§ Task requirements
Each line from the line containing "The height and width of the screenshot is (685, 1024)." through the last line of the entries is to be reproduced exactly as it stands.

§ Source material
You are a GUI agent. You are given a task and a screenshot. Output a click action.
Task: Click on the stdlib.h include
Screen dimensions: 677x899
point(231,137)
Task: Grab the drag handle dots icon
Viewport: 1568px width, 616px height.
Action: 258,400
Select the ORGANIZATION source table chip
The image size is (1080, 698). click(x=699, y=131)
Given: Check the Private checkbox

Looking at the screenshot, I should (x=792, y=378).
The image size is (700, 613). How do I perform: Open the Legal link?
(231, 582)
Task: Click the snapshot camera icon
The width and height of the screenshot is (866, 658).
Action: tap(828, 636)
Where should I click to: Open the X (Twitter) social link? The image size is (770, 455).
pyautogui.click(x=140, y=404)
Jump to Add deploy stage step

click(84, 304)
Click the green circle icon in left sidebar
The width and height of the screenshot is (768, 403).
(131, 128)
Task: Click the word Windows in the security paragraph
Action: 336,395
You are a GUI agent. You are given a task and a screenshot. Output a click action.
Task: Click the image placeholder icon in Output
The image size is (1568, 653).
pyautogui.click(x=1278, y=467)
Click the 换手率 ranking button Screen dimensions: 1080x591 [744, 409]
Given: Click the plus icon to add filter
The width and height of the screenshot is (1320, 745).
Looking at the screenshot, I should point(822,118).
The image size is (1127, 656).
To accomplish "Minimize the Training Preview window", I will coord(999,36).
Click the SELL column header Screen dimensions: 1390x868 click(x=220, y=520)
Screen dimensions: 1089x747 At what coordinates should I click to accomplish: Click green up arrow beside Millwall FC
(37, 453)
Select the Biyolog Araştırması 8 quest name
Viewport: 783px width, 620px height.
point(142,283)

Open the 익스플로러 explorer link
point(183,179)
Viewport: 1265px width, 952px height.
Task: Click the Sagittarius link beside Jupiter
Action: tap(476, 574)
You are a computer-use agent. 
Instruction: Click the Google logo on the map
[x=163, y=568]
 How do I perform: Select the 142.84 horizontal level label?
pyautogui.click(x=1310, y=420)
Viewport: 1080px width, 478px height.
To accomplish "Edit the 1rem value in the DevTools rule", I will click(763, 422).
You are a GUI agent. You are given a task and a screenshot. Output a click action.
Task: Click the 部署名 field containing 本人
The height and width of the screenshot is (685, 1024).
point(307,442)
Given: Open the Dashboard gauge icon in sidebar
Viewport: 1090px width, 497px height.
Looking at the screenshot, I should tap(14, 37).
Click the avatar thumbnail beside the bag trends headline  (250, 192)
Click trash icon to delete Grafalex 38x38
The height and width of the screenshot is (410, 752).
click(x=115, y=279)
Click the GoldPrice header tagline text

§ Exercise answer
The height and width of the screenshot is (685, 1024).
point(307,442)
Given: Open the Dashboard gauge icon in sidebar
Viewport: 1090px width, 497px height.
Looking at the screenshot, I should tap(14, 37).
Click the avatar thumbnail beside the bag trends headline  (250, 192)
Click trash icon to delete Grafalex 38x38
The height and width of the screenshot is (410, 752).
click(x=115, y=279)
Click the GoldPrice header tagline text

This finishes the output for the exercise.